Daithi Wolfe, teacher at Hawthorne Elementary School in Madison, Wisconsin, shows Bill T. Jones as example of famous gay person. "I don't think people should be strict about [gay people] because if they were gay they wouldn't want to be getting beat up..." - 4th grader at a New York elementary school.

While the film is worth it's price (see price information below) for the teaching strategies employed and displayed by the educators whose classrooms were highlighted, the power of It's Elementary transcends teaching techniques and pedagogy. Chasnoff and Cohen broach topics that even people in the Multicultural Education community often find difficult to discuss. More importantly, the film challenges several assumptions made by educators and lay-people alike about student interest in, and ability to intelligently discuss, gay issues. And it does so in a way that is accessible, not intimidating, for viewers who most desperately need to be pulled into a discussion about gay issues as they pertain to self, school, and society.

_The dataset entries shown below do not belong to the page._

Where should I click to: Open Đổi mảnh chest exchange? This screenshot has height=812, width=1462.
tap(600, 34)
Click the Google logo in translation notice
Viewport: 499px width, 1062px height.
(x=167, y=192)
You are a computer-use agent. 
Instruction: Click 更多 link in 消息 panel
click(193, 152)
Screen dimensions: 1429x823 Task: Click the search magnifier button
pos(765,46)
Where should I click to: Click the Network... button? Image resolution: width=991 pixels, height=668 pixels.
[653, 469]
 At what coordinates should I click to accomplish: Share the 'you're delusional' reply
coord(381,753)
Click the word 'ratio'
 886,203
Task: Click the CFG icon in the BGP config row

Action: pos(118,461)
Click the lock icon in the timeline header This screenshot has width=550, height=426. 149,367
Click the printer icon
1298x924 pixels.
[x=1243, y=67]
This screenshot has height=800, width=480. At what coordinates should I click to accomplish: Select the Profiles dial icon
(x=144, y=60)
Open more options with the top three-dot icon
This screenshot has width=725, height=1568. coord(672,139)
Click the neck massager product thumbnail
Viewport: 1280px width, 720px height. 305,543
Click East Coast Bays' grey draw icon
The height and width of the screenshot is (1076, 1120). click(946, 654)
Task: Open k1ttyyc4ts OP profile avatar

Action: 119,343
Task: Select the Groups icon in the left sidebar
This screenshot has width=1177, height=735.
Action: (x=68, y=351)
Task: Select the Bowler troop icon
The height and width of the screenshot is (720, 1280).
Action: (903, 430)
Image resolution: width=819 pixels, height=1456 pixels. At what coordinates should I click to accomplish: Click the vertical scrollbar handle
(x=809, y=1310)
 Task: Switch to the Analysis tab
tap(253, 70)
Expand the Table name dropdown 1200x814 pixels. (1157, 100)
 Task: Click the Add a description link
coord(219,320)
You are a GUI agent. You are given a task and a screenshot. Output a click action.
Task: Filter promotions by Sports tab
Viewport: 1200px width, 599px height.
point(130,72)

Even teachers and administrators who routinely hear students throw around terms like "faggot" or "gay" tend to be more comfortable believing that those students are not ready to discuss the bigger implications of this "name-calling," maybe because they, themselves, have never had an opportunity to engage in a dialogue about gay issues. Even as our society is becoming more comfortable exploring issues of race and gender, dialogue about sexual orientation remains taboo, even in many of the most liberal circles. In such a context and climate, the most critical assumption challenged by the film is that young students are not ready to discuss oppression, discrimination, and specifically, homophobia and heterosexism. This assumption is shattered in the unforgettable opening sequence through a manufactured exchange of ideologies between a Congressman who prefers such topics to be left out of the classroom and a group of elementary school students who demonstrate that they're not only ready to discuss it, but that they may be more ready than a hefty percentage of adults. Then, throughout the rest of the film, the students continue to demonstrate and reiterate their readiness.

By providing the educational community with It's Elementary, Chasnoff and Cohen have provided me and other college instructors, workshop leaders, facilitators, and social activists one of the most powerful and important resources available for initiating dialogue, encouraging individual self-development, and pushing forth toward educational and social change on a topic that too few have successfully accessibly addressed.